Nothing below is to be printed except the lines between the line holding "The height and width of the screenshot is (741, 1568)." and the line holding "Given: Click the CCleaner logo in header", inclusive, each exactly as it appears.
**** Input
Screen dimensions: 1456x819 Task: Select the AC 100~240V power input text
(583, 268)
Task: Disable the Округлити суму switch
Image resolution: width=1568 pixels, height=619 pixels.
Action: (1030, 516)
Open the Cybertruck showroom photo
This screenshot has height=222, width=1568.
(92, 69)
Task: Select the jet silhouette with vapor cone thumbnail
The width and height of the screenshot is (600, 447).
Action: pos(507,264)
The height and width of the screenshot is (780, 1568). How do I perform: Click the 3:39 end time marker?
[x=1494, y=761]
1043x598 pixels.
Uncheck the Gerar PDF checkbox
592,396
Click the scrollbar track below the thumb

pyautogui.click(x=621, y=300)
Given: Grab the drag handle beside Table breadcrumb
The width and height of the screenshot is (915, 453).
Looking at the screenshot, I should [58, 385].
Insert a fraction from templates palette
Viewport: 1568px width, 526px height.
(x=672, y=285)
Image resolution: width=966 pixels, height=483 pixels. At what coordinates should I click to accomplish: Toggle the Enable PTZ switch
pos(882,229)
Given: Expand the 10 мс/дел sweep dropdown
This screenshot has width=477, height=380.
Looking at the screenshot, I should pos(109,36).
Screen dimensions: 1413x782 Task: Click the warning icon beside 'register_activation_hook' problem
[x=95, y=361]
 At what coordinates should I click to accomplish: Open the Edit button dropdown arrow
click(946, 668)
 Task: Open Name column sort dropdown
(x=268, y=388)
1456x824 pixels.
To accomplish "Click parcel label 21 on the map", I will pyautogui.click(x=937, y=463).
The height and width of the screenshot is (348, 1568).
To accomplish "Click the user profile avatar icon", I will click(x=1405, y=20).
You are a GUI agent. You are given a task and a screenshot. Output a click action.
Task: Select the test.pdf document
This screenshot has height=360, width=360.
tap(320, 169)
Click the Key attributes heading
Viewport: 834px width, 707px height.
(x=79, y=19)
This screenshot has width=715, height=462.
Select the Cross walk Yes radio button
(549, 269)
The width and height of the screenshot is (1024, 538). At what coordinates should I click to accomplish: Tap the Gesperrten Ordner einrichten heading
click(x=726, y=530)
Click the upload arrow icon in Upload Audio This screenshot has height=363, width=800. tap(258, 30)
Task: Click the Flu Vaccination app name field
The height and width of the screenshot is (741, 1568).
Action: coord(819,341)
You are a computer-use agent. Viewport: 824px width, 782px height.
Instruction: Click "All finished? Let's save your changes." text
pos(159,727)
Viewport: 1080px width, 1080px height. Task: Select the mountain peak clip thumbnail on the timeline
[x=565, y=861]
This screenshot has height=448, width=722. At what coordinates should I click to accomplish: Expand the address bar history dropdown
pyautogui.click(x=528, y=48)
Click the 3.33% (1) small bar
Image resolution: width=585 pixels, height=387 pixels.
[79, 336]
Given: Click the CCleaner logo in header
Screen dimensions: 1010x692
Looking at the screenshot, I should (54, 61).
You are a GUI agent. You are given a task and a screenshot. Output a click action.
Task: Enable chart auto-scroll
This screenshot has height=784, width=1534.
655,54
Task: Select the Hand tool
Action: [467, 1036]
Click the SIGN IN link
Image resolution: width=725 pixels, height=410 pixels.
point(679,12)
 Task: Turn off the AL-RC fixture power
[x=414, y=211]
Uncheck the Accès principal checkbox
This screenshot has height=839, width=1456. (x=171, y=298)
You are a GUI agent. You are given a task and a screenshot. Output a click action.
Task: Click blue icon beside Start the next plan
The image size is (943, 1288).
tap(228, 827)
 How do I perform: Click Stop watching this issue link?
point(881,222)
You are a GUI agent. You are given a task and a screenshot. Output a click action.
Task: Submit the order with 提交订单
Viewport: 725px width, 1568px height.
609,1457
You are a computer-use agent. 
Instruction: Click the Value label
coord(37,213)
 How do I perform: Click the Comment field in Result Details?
********
§ **Result for this exercise**:
The height and width of the screenshot is (741, 1568).
Action: coord(819,341)
You are a computer-use agent. Viewport: 824px width, 782px height.
Instruction: Click "All finished? Let's save your changes." text
pos(159,727)
Viewport: 1080px width, 1080px height. Task: Select the mountain peak clip thumbnail on the timeline
[x=565, y=861]
This screenshot has height=448, width=722. At what coordinates should I click to accomplish: Expand the address bar history dropdown
pyautogui.click(x=528, y=48)
Click the 3.33% (1) small bar
Image resolution: width=585 pixels, height=387 pixels.
[79, 336]
Given: Click the CCleaner logo in header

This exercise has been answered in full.